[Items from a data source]
..............................

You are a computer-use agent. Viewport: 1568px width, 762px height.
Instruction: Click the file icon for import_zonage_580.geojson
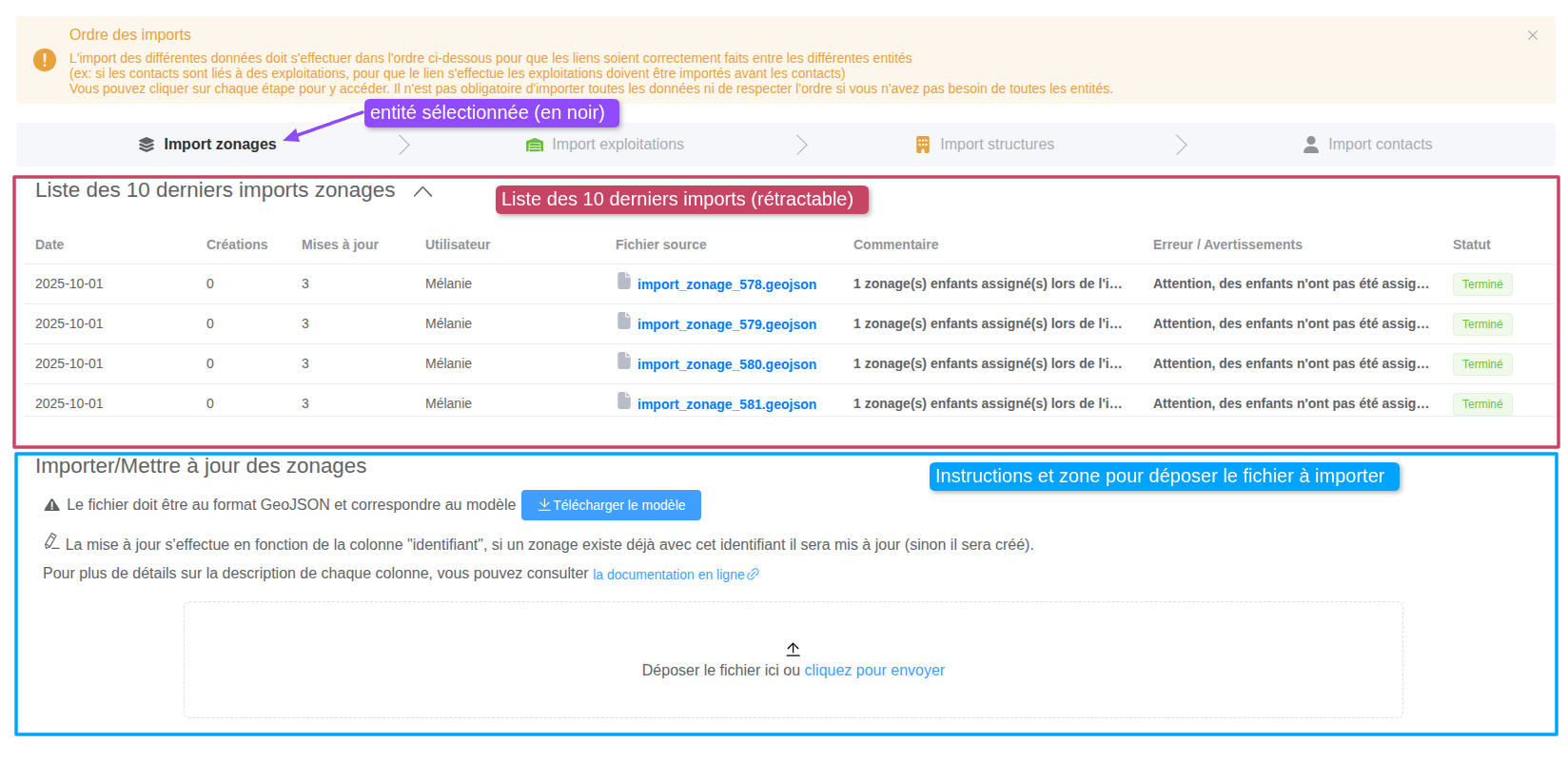(x=624, y=361)
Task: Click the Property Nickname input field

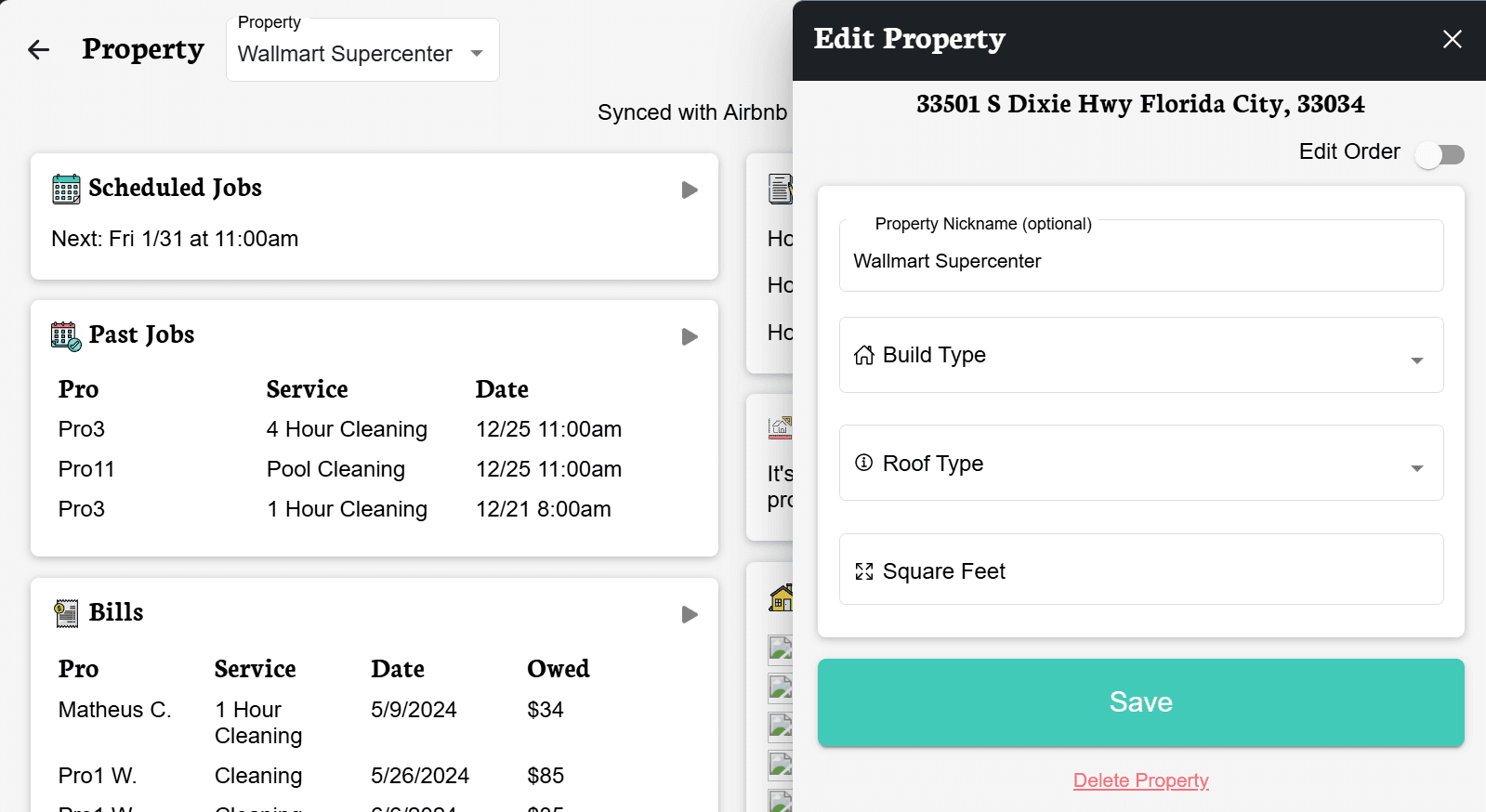Action: pos(1140,261)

..............................

Work to complete »
Copy every line of the data word for word, omitting the images.

Response to the exercise »
You are a computer-use agent. Viewport: 1568px width, 762px height.
Instruction: Click the file icon for import_zonage_580.geojson
(x=624, y=361)
Task: Click the Property Nickname input field

Action: pos(1140,261)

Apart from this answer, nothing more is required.